The inspiration for this project was firstly to try using ML to solve a real world problem. Football is an incredibly hard sport to predict given how fickle the games outputs are. Therefore, we tried to use ML to predict the scores and which team won. This is super variable in the sports industry since an absolute ton of people bet online.
What it does
What the user does is choose two teams, one home and one away the program runs and outputs the winner along with the score.
How we built it
- We used pandas to clean the data, so we attributed numbers to the team names, got rid of strings such as dates and division.
- We attributed a system where 1 was if the home team won -1 was if the home team lost an 0 was if they drew.
- We created the matrices and we used Random Forest Classification to create a model.
- We created functions that took in inputs and outputted the data we wanted (goals, who won).
- We created a UI interface in a website form using html and css where the user clicks the two teams he/she wants to use and these values are taken and inputted into the respective functions.
- Another function is called to output the winning team and score.
Challenges I ran into
There was a LOT of challenges in this program especially since both of us were completely new to programming.
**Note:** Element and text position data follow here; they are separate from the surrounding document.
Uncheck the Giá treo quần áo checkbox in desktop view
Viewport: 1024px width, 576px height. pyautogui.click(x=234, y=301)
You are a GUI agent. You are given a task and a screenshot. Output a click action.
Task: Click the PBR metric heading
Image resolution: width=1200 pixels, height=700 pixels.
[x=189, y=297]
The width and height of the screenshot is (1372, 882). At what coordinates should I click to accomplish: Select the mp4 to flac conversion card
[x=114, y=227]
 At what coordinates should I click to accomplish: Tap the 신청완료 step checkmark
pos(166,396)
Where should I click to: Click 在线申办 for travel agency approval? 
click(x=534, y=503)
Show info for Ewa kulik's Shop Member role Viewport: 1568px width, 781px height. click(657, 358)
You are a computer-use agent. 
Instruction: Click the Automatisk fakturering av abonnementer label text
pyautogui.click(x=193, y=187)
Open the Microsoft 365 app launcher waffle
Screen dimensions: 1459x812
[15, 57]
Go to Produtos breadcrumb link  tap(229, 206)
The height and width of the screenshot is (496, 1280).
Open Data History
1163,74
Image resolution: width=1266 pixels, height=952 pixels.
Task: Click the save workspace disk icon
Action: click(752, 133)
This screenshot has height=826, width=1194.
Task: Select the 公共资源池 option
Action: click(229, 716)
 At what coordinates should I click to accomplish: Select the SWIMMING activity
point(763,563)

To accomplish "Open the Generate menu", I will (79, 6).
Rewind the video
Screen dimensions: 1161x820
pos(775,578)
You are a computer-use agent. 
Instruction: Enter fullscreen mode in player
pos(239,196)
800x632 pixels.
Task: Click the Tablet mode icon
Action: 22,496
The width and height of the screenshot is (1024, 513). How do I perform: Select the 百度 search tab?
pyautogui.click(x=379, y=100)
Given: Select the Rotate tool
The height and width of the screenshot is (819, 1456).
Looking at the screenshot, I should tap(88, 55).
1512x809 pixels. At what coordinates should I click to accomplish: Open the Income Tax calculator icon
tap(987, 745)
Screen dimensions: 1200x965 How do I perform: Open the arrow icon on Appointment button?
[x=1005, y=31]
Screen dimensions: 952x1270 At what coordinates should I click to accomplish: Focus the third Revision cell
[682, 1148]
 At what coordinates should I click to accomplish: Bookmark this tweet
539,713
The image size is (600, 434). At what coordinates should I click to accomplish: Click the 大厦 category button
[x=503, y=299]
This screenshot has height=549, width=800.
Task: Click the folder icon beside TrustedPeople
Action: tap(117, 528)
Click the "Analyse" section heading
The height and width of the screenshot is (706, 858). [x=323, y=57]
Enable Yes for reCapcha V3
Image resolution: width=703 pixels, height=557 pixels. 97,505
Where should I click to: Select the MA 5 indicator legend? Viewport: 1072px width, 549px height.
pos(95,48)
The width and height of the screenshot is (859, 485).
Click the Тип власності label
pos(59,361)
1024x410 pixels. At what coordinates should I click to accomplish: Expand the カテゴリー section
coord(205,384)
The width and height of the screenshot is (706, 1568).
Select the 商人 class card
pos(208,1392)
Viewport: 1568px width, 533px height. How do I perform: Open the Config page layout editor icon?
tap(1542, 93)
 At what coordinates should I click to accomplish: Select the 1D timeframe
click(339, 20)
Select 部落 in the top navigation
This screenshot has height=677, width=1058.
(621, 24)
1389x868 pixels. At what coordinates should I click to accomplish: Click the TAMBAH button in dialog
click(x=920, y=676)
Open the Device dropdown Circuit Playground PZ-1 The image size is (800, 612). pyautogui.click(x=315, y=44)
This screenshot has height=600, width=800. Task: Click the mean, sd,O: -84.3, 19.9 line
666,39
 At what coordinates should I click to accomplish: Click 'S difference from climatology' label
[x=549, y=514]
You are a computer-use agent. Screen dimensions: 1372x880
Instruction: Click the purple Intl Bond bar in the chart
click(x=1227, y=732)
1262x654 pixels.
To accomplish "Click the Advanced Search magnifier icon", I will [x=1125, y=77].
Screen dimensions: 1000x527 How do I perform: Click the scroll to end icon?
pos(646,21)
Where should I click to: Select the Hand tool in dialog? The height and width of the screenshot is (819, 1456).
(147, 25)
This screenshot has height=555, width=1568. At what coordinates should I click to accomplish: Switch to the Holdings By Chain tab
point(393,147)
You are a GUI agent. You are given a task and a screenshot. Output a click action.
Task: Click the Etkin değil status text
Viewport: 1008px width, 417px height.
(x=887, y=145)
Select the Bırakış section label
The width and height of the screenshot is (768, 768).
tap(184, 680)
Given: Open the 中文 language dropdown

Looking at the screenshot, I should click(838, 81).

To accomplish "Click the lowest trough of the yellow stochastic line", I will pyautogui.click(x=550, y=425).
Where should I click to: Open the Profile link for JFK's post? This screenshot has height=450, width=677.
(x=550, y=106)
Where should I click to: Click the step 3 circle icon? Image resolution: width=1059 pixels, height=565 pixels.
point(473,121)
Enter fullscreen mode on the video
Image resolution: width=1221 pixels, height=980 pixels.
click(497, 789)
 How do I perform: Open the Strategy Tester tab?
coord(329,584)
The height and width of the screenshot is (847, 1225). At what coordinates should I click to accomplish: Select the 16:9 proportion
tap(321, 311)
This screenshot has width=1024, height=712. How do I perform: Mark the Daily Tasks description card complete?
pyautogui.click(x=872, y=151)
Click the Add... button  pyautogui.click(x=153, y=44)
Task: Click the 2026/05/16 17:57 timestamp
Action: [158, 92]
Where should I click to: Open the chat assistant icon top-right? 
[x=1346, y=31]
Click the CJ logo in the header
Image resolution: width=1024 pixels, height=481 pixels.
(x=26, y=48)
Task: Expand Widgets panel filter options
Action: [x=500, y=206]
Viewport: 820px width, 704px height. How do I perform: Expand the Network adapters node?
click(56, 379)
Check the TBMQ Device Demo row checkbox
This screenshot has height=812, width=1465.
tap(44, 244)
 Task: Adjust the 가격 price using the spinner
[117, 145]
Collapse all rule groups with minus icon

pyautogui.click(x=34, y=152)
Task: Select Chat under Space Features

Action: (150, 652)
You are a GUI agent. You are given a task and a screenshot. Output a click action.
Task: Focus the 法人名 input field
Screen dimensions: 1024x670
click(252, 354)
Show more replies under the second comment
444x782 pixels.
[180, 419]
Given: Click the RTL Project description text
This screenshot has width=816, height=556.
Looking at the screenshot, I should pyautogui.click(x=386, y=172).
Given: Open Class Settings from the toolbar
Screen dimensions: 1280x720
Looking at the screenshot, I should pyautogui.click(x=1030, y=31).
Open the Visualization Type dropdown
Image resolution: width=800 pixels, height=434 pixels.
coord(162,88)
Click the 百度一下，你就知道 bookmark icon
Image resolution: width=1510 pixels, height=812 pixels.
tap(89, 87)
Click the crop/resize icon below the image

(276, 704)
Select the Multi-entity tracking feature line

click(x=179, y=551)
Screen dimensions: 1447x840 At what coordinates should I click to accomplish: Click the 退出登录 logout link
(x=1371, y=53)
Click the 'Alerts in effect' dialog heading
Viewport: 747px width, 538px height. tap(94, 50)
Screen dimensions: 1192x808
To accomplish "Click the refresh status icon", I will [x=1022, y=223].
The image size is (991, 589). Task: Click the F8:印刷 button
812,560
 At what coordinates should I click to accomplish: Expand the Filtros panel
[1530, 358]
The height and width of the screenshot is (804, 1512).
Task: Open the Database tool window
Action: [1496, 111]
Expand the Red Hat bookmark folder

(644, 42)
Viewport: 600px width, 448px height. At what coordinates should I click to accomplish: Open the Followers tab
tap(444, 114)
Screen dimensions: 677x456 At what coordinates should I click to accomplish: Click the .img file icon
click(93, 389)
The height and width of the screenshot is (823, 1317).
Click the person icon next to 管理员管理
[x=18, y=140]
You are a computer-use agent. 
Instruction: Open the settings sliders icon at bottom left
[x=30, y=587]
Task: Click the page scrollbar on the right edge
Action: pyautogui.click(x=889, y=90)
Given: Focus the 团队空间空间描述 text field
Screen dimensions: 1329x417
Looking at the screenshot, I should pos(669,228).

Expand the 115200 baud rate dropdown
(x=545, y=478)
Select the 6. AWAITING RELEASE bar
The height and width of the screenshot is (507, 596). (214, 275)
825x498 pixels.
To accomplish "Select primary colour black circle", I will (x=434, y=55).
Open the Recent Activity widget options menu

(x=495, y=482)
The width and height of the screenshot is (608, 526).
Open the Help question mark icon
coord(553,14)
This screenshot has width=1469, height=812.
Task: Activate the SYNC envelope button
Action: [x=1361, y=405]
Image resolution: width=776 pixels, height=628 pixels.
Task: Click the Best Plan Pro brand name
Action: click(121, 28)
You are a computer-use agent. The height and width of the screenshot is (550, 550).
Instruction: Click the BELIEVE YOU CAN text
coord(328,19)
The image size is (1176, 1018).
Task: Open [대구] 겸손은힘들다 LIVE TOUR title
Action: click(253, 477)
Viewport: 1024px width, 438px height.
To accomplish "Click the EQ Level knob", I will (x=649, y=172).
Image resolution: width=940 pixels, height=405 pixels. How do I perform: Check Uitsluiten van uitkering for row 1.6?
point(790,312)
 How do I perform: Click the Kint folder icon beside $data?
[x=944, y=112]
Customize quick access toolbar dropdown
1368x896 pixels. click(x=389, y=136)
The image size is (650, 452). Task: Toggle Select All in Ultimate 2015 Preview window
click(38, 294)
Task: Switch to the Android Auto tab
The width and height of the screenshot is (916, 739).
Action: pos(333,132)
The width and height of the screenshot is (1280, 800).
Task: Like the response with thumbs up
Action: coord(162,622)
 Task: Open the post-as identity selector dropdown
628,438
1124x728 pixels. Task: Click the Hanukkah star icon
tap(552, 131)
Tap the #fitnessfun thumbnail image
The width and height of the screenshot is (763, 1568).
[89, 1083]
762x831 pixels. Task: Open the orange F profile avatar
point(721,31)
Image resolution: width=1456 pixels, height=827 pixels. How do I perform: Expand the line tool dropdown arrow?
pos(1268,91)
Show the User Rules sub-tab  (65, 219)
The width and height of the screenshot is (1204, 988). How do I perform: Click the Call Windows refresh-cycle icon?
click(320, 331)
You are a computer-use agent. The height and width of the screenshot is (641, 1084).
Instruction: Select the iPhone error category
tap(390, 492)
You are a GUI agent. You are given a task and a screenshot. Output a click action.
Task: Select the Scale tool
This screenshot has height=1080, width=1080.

A lot of problems occured with CSV files outputting floats instead of ints after mapping and when combing csv by copy and pasting, everything became an object. Another problem was taking the user inputs and storing them as the appropriate variables for the teams and inputting them in the function. Since our data is multivariate input and multivariate output, linear regression (what we learned in the workshop) did not really work. Thus, we had to find an appropriate model generator, which works with this. We used random forest classification which in itself was pretty tough to understand.
Accomplishments that we're proud of
We actually made an entire program from the website to the underlying code. We actually used Machine Learning to predict something and learned the basic processes of data science (which is the field I want to go into). We also got relatively good accuracy on our predicted data.
What I learned
I learned how to:
- Clean data using panda
- Use scikit to create a model
- Learned what Random Forest Classification is (kind of)
- Learned how to create a website using html
- Learned how to take data from html and input in a python script
Ideally we would like to fine tune it with more data and change the input matrix to include not just the teams but win percentage which then could automatically be inputted to give better data. Also we could tackle other areas of football such as the lucrative World Cup.